Fetal exposure to Bisphenol A, as well as to the widely marketed alternative Bisphenol S, may cause "real and measurable" changes in the development of a brain region that plays a key role in fear, impulse-control, obesity and early puberty.
Canadian researchers have found in animal studies that low-level exposure to either Bisphenol A (BPA) or Bisphenol S (BPS) during the equivalent to a human fetus' second trimester altered the timetable and rate at which neurons inside the brain's hypothalamus developed. Such perturbations, they warned, can lead the developing brain to wire itself incorrectly, with potentially subtle but wide-ranging downstream behavioral results.
The findings could shed light on the physiological mechanisms that link the growing use of endocrine-disrupting chemicals, such as BPA, in consumer products to increases in such childhood disorders as clinical anxiety and hyperactivity.
The latest study was conducted on larval zebra fish, an animal whose brain development proceeds similarly to that of human fetuses. Newly hatched zebra fish exposed to very low levels of the neuroendocrine-disrupting chemical BPA displayed bursts in activity -- an anxiety-like behavior -- that were nearly threefold the level seen in normally developing zebra fish larvae.
While low-level exposure to BPA prompted a 180% increase in the production of neurons in the hypothalamus of zebrafish, exposure to BPS boosted neurogenesis during a key window by 240%.
The new research and nearly a dozen studies of BPA's physiological and behavioral effects in humans "begin to point to the prenatal period as a period of BPA vulnerability" and "suggest that pregnant mothers limit exposure to plastics and receipts" -- two classes of products in which BPA continues to be widely used.
It may be most important to avoid exposure to such industrial chemicals in the second trimester of pregnancy, a formative period for the brain in which neurons are born, specialized brain regions emerge, and synapses begin to lash together the resulting community of cells.
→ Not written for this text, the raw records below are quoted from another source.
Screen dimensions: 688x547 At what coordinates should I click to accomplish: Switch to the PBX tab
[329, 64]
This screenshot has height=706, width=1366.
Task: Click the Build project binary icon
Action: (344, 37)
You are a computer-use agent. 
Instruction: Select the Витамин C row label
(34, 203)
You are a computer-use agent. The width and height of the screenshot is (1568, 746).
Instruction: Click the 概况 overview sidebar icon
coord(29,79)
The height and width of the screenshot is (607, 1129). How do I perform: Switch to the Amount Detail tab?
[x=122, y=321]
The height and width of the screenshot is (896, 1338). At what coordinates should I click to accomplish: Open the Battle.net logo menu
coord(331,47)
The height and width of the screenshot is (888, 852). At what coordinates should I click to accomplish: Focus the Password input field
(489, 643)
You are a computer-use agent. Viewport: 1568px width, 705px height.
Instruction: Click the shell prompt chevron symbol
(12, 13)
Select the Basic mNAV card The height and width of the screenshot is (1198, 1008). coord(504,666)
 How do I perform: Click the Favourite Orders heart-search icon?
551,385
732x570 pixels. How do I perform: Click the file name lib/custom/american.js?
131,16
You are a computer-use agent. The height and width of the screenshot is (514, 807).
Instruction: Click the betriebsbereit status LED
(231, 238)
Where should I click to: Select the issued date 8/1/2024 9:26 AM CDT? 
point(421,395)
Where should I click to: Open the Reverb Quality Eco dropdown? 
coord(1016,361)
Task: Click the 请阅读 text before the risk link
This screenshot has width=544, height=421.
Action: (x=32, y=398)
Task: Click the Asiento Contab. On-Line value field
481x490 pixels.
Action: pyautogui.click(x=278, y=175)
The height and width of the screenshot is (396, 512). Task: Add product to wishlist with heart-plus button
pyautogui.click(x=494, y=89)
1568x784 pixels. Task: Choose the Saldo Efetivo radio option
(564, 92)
Hormones play key roles in all of those processes, and the signals they provide often dictate the duration and sequence of neuronal development.
The study, published online Monday in the journal Proceedings of the National Academy of Sciences, also calls into serious question the safety of the chemical most widely used in products labeled "BPA-free," and therefore marketed as a safer alternative to BPA. A recent analysis of Americans' and Asians' urine samples confirmed previous work in finding that, while 93% had detectable levels of BPA, 81% had detectable levels of BPS.
Despite a paucity of toxicology testing, BPS appears to have become the "primary replacement" for BPA, the authors wrote. But Bisphenol S "equally affects neurodevelopment," they concluded, adding that "a societal push to remove all bisphenols from our consumer goods is justified." Both chemicals appeared to act not just on estrogen receptors in the brain, but to androgen receptors as well, the researchers found.
In the latest research, scientists at University of Calgary in Canada tested exposure levels that were equal to the concentrations of BPA present in the waters of the Oldman River, which runs through southern Alberta and supplies water to two major urban centers. The exposure levels at which changes in zebrafish neurodevelopment and behavior were seen were 100-fold lower than levels that have been measured by other researchers in circulating fetal blood.
That such low concentrations of BPA could perturb the timing of fetal brain-cell development suggests that existing regulatory practices might miss some of the effects of endocrine-disrupting chemicals such as BPA, the authors said. As a result, government regulators may be miscalculating safe levels of exposure.
Mounting research suggests that exposure to BPA at middling levels activates protective mechanisms in humans and other mammals. Exposure to very high levels will overwhelm such defenses and cause damage. But exposure to very low concentrations of BPA may cause more subtle damage: At low doses, the chemicals appear to sneak in under the body's radar and mimic the effects of hormones found naturally in the body. That could lead to high cancer rates, infertility, brain changes and other endocrine disorders.
Testing by the U.S. Environmental Protection Agency and by Canadian regulators often overlooks the "U-shaped" pattern of damaging exposure: Government scientists determine safe exposure limits by starting at high levels of exposure to a given chemical and lowering the dose progressively. They often stop when the physiological effects of exposure can no longer be detected.
"Our finding that BPA at a very low dose alters neurogenesis and that a moderate dose did not affect neurogenesis significantly calls for a change in government-sanctioned methods of assessing human tolerable daily intake levels," the authors wrote.